London uses nature in a more brutal and relentless sense than we see in Eastman. The characters in his stories The Law of Life, and To Build a Fire are in a battle with nature for their lives. the both take place up North in some of the coldest parts of the world, and both link the cold, frost and snow to death. Not a violent death, but a peaceful death in nature, and it seems that this is the reason that the characters in both of his stories accept it so readily.

In The Law of Life we see a reference to snow and death in the first paragraph. "...too busy to waste a thought on her broken grandfather, sitting alone in the snow..." (972 London, The law of Life) The main point is he is sitting alone in the snow. His grandaughter is busy doing the things in life that he is no longer a part of and doesn't notice him sitting there. "...Life called her, and the duites of life, not death. And he was very close to death now." (p972 London, The law of Life) The snow is a natural signifier of death for him. It is further referenced when his son cones to share his last words with him "...Even now it is snowing. / "Ay, even now it is snowing." (p.973 London, The law of Life) It is there final conversation with eachother and it seems as though this line is them both confirming what is going to happen.
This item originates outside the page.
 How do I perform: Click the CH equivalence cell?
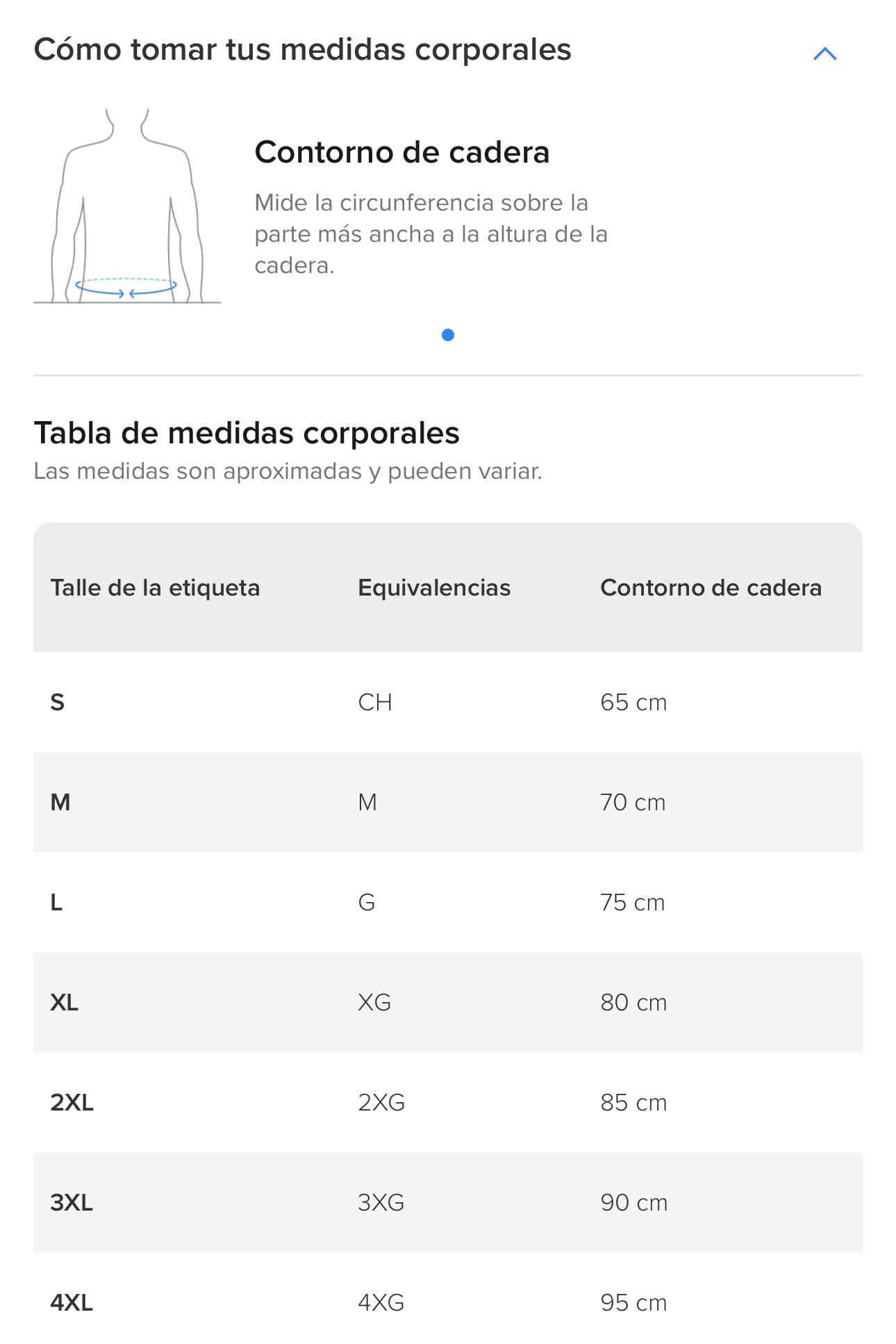point(375,703)
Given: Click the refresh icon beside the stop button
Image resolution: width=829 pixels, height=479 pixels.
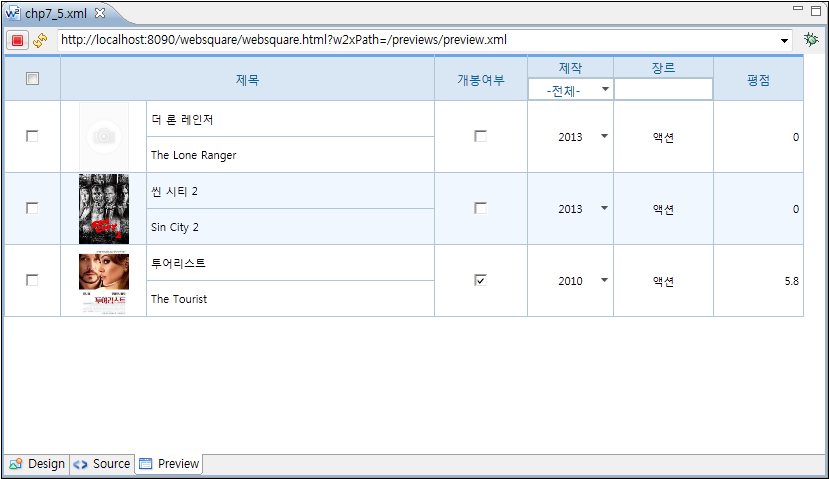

The tribe is going to move on, and old Koskoosh is going to be left to die because he is too old to keep up with the tribe. "...I am as a last year's leaf, clinging lightly to the stem..." (p973 London, The law of Life ) He is comparing himself to the last leaf on a tree as winter comes. In the spring they bloom, and in the winter they die and fall off the tree. Here again the cold, winter season is a signifier of death. There is even reference to other animals dying when the winter comes. "...The mosquitos vanished with the first frost..." (p974 London, The law of Life ). In the end we see it as well as he is nearing death. "...the frost bit deeper..." (p976 London, The law of Life) He is beginning to die and surrender himself to the cold. The cold that he has known all his life but never so much in the time of his death, when his body will truly

freeze and he will drift into eternal sleep.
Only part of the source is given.